## What to do
Copy the data below line for line without changing anything, and omit the pictures.

## Records to use
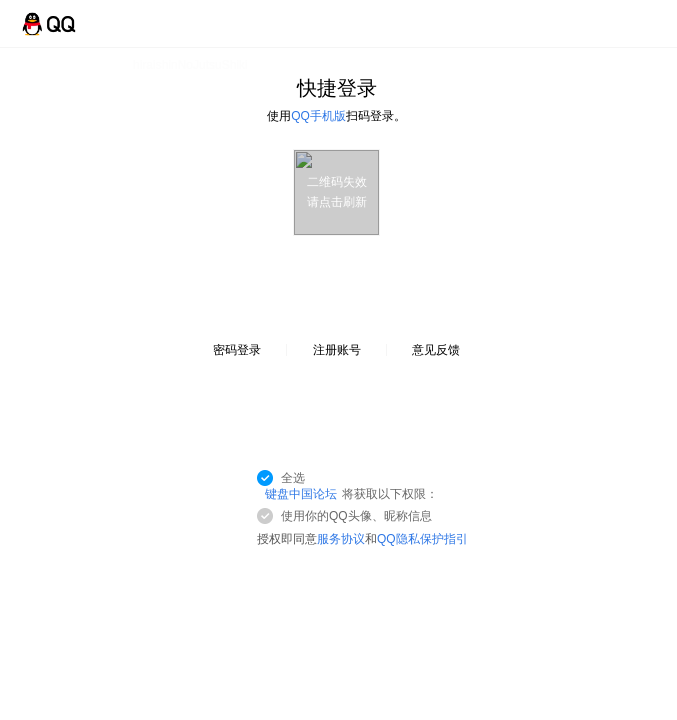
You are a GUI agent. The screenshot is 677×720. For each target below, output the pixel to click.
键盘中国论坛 (301, 494)
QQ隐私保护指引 (422, 539)
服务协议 (341, 539)
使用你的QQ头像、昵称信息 (356, 516)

## Reply to the exercise
You are a GUI agent. The screenshot is 677×720. For each target below, output the pixel to click.
键盘中国论坛 (301, 494)
QQ隐私保护指引 (422, 539)
服务协议 (341, 539)
使用你的QQ头像、昵称信息 (356, 516)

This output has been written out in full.